Northern Ireland

Nigel Dodds rejects calls for Arlene Foster and other senior DUP figures to resign over Brexit

Nigel Dodds rejected calls for Arlene Foster and other senior DUP figures to resign. Picture by Hugh Russell
Nigel Dodds rejected calls for Arlene Foster and other senior DUP figures to resign. Picture by Hugh Russell Nigel Dodds rejected calls for Arlene Foster and other senior DUP figures to resign.

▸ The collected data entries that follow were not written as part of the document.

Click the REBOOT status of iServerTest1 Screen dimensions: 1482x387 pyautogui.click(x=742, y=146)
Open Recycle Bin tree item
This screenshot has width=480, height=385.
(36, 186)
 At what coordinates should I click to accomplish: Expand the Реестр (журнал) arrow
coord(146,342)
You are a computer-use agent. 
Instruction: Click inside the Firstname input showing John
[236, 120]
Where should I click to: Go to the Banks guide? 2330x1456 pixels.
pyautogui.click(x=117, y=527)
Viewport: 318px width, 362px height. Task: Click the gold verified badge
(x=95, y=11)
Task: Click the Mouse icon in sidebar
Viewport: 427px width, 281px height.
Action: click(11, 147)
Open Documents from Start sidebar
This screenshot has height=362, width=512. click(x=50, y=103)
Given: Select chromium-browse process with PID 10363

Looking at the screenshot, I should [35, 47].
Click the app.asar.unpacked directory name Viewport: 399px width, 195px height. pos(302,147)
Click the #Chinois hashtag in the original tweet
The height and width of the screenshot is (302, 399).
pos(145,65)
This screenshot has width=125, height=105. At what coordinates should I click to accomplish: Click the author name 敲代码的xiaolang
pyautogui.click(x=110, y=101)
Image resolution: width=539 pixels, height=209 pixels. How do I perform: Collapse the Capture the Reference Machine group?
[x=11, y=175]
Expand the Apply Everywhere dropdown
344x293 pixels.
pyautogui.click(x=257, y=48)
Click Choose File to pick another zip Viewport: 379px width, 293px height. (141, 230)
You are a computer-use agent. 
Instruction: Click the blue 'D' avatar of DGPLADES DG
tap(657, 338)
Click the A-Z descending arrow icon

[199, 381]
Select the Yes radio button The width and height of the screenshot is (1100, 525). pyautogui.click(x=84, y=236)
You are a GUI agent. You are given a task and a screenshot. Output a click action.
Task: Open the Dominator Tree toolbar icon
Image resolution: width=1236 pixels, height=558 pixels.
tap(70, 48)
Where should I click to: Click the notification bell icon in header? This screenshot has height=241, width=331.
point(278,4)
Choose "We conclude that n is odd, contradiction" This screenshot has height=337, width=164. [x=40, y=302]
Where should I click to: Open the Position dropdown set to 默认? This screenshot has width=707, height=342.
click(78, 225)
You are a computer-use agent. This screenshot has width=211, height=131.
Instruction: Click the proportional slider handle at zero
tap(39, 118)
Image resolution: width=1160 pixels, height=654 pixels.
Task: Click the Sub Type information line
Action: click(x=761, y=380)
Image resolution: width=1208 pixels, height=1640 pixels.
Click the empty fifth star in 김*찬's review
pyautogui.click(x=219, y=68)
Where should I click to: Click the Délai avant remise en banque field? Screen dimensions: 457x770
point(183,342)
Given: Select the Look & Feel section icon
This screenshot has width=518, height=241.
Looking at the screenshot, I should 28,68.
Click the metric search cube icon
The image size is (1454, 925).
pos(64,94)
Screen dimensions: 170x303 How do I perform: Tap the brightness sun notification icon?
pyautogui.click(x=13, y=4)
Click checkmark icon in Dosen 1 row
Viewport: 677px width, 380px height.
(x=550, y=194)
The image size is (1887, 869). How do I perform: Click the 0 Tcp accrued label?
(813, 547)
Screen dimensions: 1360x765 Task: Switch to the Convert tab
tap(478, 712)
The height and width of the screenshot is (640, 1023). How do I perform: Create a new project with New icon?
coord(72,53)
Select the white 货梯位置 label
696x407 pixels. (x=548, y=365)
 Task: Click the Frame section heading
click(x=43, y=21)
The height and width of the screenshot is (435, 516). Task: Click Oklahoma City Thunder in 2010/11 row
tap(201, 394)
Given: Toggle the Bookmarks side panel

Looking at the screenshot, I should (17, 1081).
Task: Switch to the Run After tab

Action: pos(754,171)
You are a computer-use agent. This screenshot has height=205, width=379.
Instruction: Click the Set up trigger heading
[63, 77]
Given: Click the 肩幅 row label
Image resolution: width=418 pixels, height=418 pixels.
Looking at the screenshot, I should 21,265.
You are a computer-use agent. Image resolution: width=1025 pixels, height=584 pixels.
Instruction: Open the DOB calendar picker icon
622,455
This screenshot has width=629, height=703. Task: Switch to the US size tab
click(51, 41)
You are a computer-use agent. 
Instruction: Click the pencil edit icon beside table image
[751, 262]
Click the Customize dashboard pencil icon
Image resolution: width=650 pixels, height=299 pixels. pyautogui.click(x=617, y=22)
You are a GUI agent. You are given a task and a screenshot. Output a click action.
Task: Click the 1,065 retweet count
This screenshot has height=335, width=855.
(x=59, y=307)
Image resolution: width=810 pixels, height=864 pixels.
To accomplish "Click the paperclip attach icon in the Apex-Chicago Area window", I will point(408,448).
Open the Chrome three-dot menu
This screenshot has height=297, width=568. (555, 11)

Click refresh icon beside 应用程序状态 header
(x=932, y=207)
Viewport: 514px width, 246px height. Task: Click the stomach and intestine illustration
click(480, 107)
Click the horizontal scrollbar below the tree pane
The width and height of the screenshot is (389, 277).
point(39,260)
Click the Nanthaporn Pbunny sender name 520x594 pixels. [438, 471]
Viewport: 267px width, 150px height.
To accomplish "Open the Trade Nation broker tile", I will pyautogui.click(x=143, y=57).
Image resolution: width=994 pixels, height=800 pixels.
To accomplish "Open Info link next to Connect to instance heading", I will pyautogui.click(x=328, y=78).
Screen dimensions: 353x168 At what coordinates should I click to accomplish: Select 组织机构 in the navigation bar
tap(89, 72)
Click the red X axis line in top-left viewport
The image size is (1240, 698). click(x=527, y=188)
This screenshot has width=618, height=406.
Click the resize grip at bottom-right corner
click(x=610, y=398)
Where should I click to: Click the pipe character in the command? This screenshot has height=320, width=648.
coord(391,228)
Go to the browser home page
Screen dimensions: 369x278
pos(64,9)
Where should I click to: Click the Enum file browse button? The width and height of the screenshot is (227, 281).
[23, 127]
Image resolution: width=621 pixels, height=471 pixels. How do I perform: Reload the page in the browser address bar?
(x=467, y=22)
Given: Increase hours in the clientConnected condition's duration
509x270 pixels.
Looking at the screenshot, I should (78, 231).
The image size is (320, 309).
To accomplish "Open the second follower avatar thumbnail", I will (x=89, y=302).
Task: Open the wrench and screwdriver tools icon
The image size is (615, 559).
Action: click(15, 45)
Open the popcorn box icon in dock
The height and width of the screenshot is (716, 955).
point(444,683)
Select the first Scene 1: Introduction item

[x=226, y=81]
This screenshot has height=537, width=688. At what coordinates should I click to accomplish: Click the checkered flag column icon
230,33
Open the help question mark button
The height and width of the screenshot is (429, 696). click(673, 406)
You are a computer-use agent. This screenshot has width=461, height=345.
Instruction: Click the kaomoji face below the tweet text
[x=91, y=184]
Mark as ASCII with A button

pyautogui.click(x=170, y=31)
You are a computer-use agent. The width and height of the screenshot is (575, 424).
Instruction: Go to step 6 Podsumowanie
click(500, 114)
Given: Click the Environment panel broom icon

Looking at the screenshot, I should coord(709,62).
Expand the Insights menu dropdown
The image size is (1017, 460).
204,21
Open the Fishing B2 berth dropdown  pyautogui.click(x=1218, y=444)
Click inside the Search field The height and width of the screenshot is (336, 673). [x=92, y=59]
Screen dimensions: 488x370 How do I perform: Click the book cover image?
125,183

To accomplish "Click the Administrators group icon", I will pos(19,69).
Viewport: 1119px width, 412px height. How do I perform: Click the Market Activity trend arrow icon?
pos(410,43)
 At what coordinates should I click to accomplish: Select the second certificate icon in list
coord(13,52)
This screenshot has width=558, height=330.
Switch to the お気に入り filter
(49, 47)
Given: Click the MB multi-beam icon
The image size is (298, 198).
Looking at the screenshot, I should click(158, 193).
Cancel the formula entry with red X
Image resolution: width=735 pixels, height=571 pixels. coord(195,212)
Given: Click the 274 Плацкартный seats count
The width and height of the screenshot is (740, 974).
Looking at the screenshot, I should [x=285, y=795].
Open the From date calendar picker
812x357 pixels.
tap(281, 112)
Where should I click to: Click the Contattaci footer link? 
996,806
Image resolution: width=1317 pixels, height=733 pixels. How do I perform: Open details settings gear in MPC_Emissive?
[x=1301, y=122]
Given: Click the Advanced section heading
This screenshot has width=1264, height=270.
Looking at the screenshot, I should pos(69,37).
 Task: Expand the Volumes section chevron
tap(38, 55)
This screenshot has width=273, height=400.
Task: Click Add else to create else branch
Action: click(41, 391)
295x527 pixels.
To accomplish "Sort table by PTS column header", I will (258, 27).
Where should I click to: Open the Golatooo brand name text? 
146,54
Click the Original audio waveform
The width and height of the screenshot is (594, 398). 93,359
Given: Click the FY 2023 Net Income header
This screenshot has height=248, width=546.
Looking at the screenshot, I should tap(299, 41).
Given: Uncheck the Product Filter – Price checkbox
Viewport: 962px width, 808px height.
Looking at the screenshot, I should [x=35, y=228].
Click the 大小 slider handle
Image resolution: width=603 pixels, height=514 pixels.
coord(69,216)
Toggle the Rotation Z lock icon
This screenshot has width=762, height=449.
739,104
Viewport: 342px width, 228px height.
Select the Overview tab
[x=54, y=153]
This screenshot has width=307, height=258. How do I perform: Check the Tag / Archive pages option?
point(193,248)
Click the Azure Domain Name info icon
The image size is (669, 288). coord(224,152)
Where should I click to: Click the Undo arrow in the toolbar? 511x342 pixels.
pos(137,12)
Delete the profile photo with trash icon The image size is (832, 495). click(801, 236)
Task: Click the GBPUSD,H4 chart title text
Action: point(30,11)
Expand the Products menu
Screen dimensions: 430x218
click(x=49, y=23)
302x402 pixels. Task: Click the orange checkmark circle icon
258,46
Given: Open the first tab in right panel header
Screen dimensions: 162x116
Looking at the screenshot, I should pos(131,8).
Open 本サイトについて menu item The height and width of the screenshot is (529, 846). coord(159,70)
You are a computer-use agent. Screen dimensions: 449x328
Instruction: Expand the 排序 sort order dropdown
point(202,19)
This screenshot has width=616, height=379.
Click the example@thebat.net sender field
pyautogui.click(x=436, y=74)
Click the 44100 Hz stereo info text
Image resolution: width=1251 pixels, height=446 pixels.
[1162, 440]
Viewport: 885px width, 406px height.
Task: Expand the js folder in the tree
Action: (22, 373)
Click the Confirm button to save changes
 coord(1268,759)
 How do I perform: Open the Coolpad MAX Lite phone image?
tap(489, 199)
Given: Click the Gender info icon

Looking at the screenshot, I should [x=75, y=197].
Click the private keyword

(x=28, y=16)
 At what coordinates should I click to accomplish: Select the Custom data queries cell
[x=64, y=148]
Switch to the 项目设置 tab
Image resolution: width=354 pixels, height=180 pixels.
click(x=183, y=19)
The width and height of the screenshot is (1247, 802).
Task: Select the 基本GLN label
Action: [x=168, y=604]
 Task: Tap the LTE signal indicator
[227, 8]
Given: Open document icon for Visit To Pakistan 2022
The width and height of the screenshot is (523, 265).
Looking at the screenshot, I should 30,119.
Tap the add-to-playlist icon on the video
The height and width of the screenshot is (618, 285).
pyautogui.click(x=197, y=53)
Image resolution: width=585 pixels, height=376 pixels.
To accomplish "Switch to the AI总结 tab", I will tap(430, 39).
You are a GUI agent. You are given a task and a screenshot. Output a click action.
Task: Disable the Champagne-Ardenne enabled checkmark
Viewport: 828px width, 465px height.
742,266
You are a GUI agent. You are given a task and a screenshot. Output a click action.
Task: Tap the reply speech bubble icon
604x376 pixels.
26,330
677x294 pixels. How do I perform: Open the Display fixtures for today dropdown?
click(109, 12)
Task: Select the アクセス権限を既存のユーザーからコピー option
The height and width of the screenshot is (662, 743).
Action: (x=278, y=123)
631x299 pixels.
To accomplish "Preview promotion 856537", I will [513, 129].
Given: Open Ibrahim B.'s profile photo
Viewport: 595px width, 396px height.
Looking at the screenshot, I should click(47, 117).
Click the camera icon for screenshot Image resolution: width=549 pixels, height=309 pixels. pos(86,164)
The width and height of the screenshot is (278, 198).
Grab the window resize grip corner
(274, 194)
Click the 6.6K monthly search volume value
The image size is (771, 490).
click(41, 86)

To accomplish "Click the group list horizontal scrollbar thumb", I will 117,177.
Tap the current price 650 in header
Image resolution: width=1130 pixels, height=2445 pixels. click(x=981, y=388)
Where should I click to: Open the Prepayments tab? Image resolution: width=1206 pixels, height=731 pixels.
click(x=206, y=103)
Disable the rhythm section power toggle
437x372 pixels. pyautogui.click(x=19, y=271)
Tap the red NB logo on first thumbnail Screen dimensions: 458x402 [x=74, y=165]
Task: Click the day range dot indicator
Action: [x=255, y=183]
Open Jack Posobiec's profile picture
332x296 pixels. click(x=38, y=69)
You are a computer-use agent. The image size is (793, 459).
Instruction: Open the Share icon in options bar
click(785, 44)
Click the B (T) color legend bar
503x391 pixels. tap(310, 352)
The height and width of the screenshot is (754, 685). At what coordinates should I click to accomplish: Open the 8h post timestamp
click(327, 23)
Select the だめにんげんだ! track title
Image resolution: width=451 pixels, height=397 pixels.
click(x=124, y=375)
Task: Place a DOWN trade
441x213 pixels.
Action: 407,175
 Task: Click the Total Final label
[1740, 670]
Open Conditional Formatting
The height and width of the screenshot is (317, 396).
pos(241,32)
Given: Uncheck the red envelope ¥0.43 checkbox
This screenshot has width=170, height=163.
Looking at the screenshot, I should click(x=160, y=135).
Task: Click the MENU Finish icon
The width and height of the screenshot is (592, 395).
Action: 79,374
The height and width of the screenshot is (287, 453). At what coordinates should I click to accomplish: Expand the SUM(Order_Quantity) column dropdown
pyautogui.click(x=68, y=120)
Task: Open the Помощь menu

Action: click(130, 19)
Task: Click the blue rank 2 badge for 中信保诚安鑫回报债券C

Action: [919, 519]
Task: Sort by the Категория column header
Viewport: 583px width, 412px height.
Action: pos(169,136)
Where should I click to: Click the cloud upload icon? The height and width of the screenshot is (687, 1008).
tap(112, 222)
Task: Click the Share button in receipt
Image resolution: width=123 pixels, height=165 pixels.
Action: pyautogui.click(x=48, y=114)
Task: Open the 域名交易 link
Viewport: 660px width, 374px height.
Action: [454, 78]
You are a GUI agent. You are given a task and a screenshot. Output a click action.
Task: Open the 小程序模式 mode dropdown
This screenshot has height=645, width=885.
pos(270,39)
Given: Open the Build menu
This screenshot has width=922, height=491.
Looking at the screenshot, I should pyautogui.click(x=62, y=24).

Picture by Hugh Russell

DUP DEPUTY leader Nigel Dodds has rejected calls for senior party figures to resign over their handling of Brexit.

The former North Belfast MP described as "pathetic" Ulster Unionist Lord Empey's call for Arlene Foster and others to "consider their positions".

The intra-unionist spat came in the wake of UK-EU's agreement on the Northern Ireland Protocol, a move that puts a so-called border in the Irish Sea.

Lord Empey said the DUP had demonstrated a "dereliction of their duty" by failing to protect the union.

"The fact is, on the October 2 2019, they (DUP) agreed a border in the Irish Sea – now how could any unionists do that?" the former UUP leader asked.

"They pulled away from that two weeks later but the damage was done, the floodgates were open and Brussels and Dublin took advantage."

The DUP deputy leader – now Lord Dodds of Duncairn – attacked his fellow peer's role in the Good Friday Agreement negotiations.

"It is pathetic really for someone like Lord Empey, who basically negotiated an agreement that released terrorist prisoners on to our streets, destroyed the RUC and put Sinn Féin in government without any decommissioning, whilst they were still murdering people - the IRA were doing that - to lecture other people," Mr Dodds told the BBC.

"The reality is that he is wrong and it is a falsehood and a lie to say the DUP agreed a regulator border."

Lord Dodds said his party only agreed to regulatory difference if the assembly and the executive agreed to it.

"A mixture of whingeing and pathetic falsehoods will not deter us in the DUP from doing what is right for Northern Ireland, which is grappling with the issues," he said.

But an angry Lord Empey stood by his assertions in a later interview with Radio Ulster.

"I was called a liar this morning and a purveyor of falsehoods," he said.

"The position I am simply putting to Nigel Dodds and his colleagues is that on October 2 last year they agreed a border in the Irish Sea and if I am wrong on that you can get your researchers to check it out, read the document I referred to – It is there in black and white; it is factual, I wish it wasn't."

The former East Belfast MLA said unionism needed to pull together to challenge any apparent breaches of the Good Friday Agreement arising from the protocol.